The catchiest song on the record is without a doubt “The Void,” which, being released as a single prior to the record dropping, already is climbing American rock radio charts. A few years ago, a statement like that would have been out of the question, as Parkway Drive’s singles were a little too hard-hitting for most rock radio. But it is easy to see why “The Void” has hit the charts today, with a soaring, memorable chorus and head-bang-able guitar riffs and an accessible yet driving, energetic song structure. “The Void” is this album’s “Vice Grip,” and is sure to incite mass singalongs at future shows.
“In Blood” and “Chronos” follow much of the same formula of the album, yet definitively fall on the heavier side of the spectrum and could please many old school fans of the band. On the other hand, “I Hope You Rot” and “Shadow Boxing” do bring new elements to the table, the former featuring a Ghost-esque (think “Year Zero”) Latin gang vocal chorus whilst tackling a difficult religious issue, while the latter introduces Winston’s clean vocals for the first time.
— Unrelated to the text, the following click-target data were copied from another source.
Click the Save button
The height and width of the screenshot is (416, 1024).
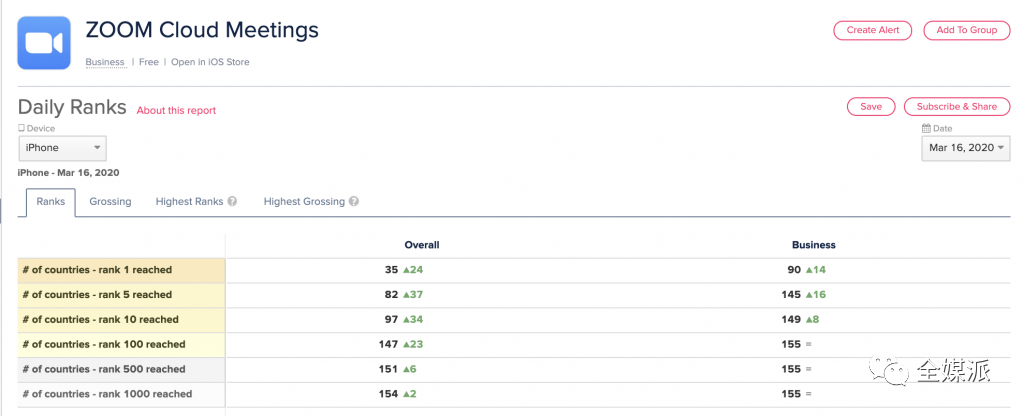click(870, 106)
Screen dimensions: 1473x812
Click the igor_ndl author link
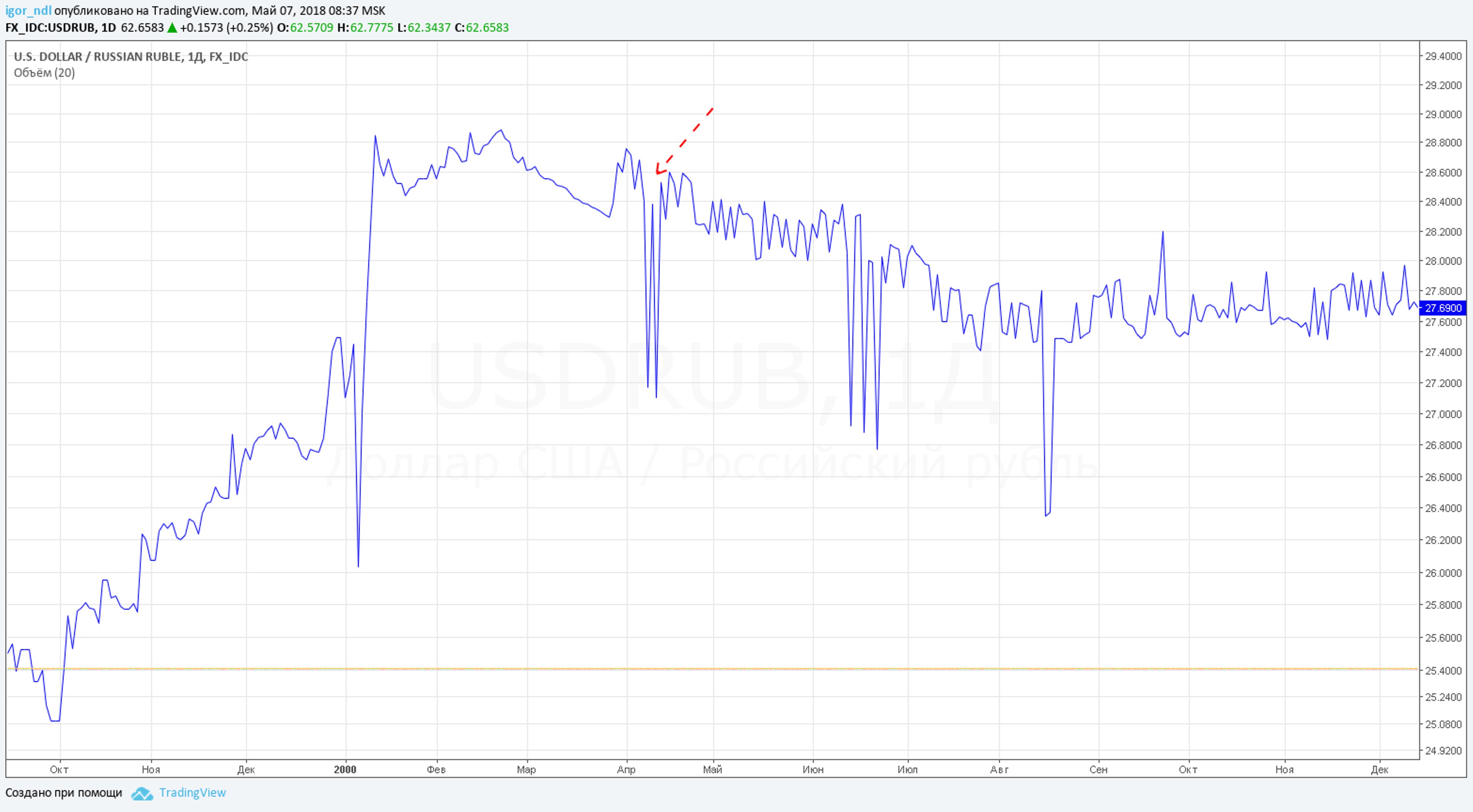click(x=28, y=11)
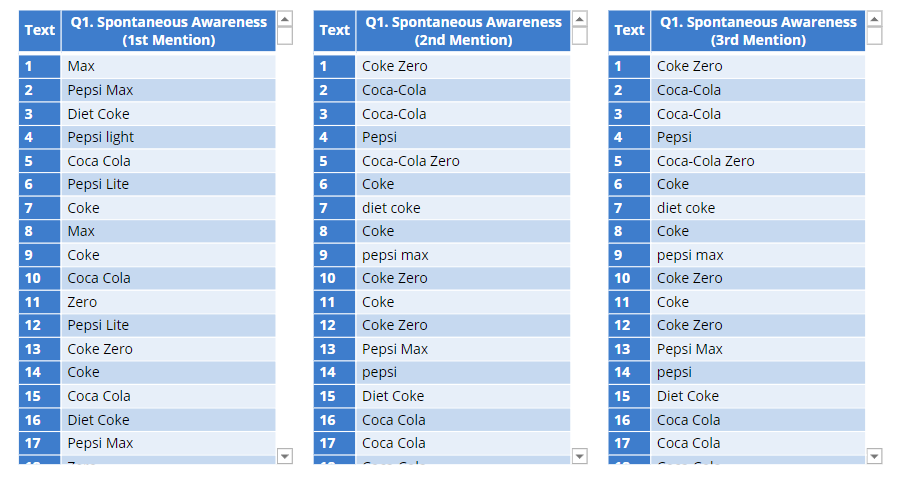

That’s right, clean singing (and even rapping) can be found on “Shadow Boxing,” which surprisingly uses each somewhat effectively.
Unsurprisingly, the two dull moments of the ten track album are the slow songs, “Cemetery Bloom” and “The Colour of Leaving.” While both include heartfelt lyrics, neither really shine in their own right. “Cemetery Bloom” features a hauntingly catchy choir, but the gloomy vibe fails to induce much of a listening experience. “The Colour of Leaving,” the album closer, unfortunately does not bring the record to a fitting end sonically, something Parkway Drive have excelled at previously.
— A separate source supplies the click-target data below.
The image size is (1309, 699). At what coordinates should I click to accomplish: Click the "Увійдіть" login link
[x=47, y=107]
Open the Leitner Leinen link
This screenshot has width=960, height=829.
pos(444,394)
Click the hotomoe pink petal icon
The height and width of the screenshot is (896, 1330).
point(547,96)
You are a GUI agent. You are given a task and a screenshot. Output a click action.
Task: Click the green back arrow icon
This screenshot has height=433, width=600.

The circle-pit inducing hardcore riffs and blast beats of the Horizons age may have diminished, but the unparalleled energy fit for live shows and massive mosh pits remains. Unfortunately, this alone will not be enough for the thousands of [extremely] vocal metalcore purists who have shunned Parkway Drive since the first listen of “Vice Grip” on the Ire album cycle. This album, nor this review, is going to change the close-minded opinions of that demographic unfortunately. It’s a shame, really considering Reverence (and Ire, for that matter) is an excellent modern metal record. It’s the next natural evolution of the Parkway Drive sound, combining their legendary metalcore roots with power metal and stadium rock for an absolutely massive sound. Artists are not close-minded individuals, they’re not satisfied with churning out the same product with a different, glossy sheen every two years, nor can they be expected to. Parkway Drive realized they had pigeonholed themselves, likely during the Atlas album cycle, and made the risky decision to inject other influences into their sound moving forward. Objectively, the development of the band is pretty natural: this is not a sellout situation. The lyrics are still honest, the vocals still rip, the instrumentals are still head-bang-inducing. Parkway Drive are still the same five surfer dudes from coastal Australia who picked up instruments and wanted to play metal for fun. Its been nearly 15 years since their first release; they’ve grown up, expanded their horizons as artists, and developed their art beyond the once one-dimensional foundation and created something that’s still extremely fun, lyrically thought-provoking and an overall tremendous aural metal experience. And, now that the success of the band has led to it becoming their full time jobs, its important to continue to show that growth to stay relevant. Stagnation results in lost momentum: evolve or die. For those unwilling to grow with this band: Horizons and Killing with a Smile will always exist, but you cannot expect an artist to continue to make the same product for years on end. Parkway Drive have taken their sound to the next level over the past four years. They are here to progress, they’re here to stay, and Reverence states just that.